To illustrate the possibilities of speaq 2.0, the wine dataset is used (available form the University of Copenhagen at models.life.ku.dk). This dataset is also utilized in the paper so with this vignette you will be able to reproduce the results.
Before we start with the example let’s first recap what the new method in speaq 2.0 encompass:
getWaveletPeaks()
PeakGrouper()
PeakFilling()
BuildFeatureMatrix()
library(speaq)
data(Winedata)
Spectra.wine <- as.matrix(Winedata$spectra )
ppm.wine <- as.numeric(Winedata$ppm)
wine.color <- Winedata$wine.color
wine.origin <- Winedata$origin
# all spectra
speaq::drawSpecPPM(Y.spec = Spectra.wine,
X.ppm = ppm.wine,
title = 'Wine data spectra',
groupFactor = wine.color,
legend.extra.x = 1,
legend.extra.y = 1.1)
The drawSpecPPM()
plotting function indicates that there
might be a gap in the data (which is correct as the original authors
deleted the region between 5.0 and 4.5 ppm). This warning can be of
importance for the interpretation of the plot as in this case the
original authors deleted the data, not by setting the values to 0, but
by effectively removing it from the matrix and ppm vector. This produces
a plot that appears continuous but is in fact not.
The drawSpecPPM()
function also indicates that the
groupFactor is not a factor and (successfully) attempts to do the
conversion. The next plot is an excerpt of the wine NMR spectra.

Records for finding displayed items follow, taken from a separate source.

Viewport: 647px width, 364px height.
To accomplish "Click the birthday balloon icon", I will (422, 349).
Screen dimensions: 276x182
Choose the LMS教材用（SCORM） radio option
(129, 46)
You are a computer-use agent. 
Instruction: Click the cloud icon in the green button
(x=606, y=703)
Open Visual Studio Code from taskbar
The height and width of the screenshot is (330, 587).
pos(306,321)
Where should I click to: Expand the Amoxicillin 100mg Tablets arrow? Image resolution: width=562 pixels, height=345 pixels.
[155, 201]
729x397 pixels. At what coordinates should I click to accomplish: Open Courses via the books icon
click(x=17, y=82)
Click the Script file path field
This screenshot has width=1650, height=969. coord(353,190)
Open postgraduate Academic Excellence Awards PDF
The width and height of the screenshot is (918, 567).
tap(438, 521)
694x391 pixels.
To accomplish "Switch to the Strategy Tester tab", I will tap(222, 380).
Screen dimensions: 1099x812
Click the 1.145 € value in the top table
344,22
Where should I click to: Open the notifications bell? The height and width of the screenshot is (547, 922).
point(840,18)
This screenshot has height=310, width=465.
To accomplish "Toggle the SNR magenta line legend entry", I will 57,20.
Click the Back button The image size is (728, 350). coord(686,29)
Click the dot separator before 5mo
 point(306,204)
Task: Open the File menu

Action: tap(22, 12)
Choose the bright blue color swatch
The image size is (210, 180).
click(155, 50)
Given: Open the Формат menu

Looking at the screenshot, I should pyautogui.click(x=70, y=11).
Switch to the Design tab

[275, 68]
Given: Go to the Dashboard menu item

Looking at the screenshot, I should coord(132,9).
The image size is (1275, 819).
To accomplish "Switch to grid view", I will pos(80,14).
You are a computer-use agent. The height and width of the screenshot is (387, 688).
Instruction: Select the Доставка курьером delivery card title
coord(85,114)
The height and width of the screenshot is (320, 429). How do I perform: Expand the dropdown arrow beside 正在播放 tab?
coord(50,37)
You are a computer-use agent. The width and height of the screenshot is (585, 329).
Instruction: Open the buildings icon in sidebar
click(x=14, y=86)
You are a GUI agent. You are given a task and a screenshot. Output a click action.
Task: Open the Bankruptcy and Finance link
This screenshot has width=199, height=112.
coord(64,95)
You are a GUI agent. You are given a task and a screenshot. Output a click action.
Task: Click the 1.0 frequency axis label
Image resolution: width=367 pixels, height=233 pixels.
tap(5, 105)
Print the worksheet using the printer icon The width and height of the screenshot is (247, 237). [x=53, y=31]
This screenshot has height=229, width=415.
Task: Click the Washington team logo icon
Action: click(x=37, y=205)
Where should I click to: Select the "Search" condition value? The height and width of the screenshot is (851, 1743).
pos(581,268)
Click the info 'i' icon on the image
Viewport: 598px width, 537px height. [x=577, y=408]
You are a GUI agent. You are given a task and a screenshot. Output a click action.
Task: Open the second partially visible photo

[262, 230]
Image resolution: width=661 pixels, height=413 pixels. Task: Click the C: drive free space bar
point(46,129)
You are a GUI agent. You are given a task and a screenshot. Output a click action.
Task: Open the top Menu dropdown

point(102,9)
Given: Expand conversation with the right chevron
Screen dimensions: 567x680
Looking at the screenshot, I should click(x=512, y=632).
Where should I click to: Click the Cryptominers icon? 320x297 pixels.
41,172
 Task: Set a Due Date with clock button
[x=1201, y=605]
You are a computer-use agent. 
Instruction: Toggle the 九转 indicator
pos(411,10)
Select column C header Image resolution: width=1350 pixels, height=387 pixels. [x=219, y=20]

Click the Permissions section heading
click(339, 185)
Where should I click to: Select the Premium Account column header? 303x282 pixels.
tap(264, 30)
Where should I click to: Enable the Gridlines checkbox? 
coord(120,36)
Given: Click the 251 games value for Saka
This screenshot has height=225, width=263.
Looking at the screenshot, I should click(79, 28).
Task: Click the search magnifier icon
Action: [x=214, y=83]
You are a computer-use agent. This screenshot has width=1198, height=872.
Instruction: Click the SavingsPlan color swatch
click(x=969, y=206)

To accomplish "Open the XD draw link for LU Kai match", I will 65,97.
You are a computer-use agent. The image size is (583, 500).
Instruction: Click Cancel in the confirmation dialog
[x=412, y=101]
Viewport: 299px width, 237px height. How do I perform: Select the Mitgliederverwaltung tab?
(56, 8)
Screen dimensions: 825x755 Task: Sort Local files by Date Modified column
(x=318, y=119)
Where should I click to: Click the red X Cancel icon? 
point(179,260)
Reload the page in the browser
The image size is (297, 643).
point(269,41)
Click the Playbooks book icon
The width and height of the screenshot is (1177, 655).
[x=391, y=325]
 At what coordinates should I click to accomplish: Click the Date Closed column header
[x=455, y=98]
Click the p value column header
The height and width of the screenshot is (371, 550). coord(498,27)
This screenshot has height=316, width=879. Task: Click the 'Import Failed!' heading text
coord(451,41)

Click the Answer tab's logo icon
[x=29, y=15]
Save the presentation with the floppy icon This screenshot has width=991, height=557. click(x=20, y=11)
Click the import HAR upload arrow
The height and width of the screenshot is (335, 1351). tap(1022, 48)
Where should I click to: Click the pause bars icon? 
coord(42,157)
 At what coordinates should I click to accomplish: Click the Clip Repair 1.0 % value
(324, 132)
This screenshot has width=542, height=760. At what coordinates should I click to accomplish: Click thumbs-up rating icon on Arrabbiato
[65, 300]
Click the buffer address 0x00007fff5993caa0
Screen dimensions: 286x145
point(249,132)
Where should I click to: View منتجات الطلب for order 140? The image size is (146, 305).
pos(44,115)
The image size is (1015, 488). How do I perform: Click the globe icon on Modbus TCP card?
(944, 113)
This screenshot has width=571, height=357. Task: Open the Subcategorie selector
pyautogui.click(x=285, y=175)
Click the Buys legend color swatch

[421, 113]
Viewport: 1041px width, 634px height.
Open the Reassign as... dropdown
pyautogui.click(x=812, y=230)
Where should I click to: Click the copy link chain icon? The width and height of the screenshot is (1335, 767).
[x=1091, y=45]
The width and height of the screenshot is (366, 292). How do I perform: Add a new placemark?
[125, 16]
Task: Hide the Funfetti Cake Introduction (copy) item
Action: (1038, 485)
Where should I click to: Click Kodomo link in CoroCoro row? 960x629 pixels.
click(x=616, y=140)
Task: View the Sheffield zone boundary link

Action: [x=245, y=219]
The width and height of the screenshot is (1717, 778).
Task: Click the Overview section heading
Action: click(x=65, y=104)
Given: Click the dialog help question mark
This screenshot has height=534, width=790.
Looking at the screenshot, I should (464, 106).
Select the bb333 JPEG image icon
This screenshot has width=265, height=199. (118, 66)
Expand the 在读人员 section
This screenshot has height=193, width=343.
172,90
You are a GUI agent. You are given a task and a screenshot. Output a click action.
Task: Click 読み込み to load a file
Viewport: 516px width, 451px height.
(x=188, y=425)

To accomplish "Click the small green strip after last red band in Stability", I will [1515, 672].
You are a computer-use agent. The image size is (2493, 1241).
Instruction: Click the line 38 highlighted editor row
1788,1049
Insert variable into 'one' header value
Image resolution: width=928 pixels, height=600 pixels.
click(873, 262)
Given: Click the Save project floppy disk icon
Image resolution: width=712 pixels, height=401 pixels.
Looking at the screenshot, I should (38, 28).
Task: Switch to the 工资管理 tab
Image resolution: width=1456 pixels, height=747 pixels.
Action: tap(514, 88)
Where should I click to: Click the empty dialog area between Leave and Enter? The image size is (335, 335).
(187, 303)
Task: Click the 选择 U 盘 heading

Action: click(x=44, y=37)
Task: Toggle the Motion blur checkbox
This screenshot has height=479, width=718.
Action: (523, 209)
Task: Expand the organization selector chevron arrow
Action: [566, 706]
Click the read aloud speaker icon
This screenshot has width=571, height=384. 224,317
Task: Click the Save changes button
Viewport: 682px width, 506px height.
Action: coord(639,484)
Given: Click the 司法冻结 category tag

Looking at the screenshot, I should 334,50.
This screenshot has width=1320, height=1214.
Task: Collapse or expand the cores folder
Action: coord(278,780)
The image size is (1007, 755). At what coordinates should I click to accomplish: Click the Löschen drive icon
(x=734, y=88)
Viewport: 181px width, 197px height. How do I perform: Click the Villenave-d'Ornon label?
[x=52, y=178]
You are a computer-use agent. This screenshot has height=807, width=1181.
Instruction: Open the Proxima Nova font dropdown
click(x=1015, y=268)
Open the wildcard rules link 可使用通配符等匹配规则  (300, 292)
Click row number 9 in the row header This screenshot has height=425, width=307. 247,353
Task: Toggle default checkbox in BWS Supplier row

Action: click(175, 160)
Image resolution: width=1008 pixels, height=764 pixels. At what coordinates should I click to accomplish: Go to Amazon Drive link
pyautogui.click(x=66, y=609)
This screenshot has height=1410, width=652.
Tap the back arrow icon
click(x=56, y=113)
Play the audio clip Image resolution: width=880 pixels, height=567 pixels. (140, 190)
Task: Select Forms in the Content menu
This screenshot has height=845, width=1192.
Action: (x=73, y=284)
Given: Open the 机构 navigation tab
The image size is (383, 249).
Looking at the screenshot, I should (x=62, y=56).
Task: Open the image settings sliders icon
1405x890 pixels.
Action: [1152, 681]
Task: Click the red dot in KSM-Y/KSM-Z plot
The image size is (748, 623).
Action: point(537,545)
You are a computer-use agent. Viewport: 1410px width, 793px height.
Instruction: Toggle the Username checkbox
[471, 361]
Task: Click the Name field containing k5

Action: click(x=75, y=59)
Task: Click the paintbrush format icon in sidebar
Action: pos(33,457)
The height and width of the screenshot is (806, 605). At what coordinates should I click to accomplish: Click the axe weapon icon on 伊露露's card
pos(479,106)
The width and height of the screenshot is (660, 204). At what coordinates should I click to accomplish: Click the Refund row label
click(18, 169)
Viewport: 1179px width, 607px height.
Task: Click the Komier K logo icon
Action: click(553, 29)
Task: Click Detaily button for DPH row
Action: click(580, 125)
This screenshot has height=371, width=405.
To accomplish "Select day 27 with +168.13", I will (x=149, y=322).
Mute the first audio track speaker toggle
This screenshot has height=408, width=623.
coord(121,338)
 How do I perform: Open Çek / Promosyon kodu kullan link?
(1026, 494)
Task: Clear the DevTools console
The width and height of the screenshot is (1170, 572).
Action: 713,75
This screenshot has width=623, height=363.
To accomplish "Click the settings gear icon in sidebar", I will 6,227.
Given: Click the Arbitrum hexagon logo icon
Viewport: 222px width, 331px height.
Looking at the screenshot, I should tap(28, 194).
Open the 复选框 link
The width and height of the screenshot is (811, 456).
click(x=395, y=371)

Now that we’ve had a look at the spectra it is time to convert these
to peaks by using the getWaveletPeaks()
function. This
takes about 50 seconds, with nCPU = 4
on a 2.5GHz machine
(nCPU
is set to 1 for the vignette build but should be
changed).
wine.peaks <- speaq::getWaveletPeaks(Y.spec=Spectra.wine,
X.ppm=ppm.wine,
baselineThresh = 10,
SNR.Th = -1,
nCPU = 2,
include_nearbyPeaks = TRUE) # nCPU set to 2 for the vignette build
wine.grouped <- speaq::PeakGrouper(Y.peaks = wine.peaks,
min.samp.grp = 5,
grouping.window.width = 200)
There are two notes to be made on some important parameters: 1. The
include_nearbyPeaks = TRUE
option also detects peaks in the
tails of larger other peaks. At first this might seem the preferred
option as you want to detect as much peaks as possible but we will see
later that often it is better to exclude them as these small peaks can
cause problems later on. 2. The grouping.window.width
parameter is chosen to be twice the size of the default value: it is
advised to choose this larger when working with spectra that exhibit
large between sample shifts. The wine dataset is an extreme example of
large between sample shifts (caused by the substantial pH differences
between wines of different colour)
Now we can plot the detected peaks and the grouped peaks. The dataset
after grouping contains both the original ppm values of every peak (in
the peakPPM
variable) but also the group information (found
in the peakIndex
variable). By calling the
AddPlottingStuff()
function the groupPPM variable is added
so we also have the ppm value of the groups (the link is:
groupPPM <- ppm.wine[peakIndex]
)
# adding labels to the dat a for plotting and the group ppm values
library(ggplot2)
ROI.ppm <- 1.330
roiWidth.ppm <- 0.025
speaq::ROIplot(Y.spec = Spectra.wine,
X.ppm = ppm.wine,
ungrouped.peaks = wine.peaks,
grouped.peaks = wine.grouped,
ROI.ppm = ROI.ppm,
roiWidth.ppm = roiWidth.ppm,
groupLabels = as.factor(wine.color))
The plot above shows clearly what the basis of speaq 2.0 does,
convert spectra accurately to peak data and group these peaks. The
quality of the grouping can be checked by plotting the silhouette
values. this can be done with the SilhouetR()
function.
SilhouetteValues <- speaq::SilhouetR(DataMatrix = wine.grouped$peakPPM,
GroupIndices = wine.grouped$peakIndex)
## DataMatrix is not a matrix, attempting conversion with the assumption of only 1 variable (1 column)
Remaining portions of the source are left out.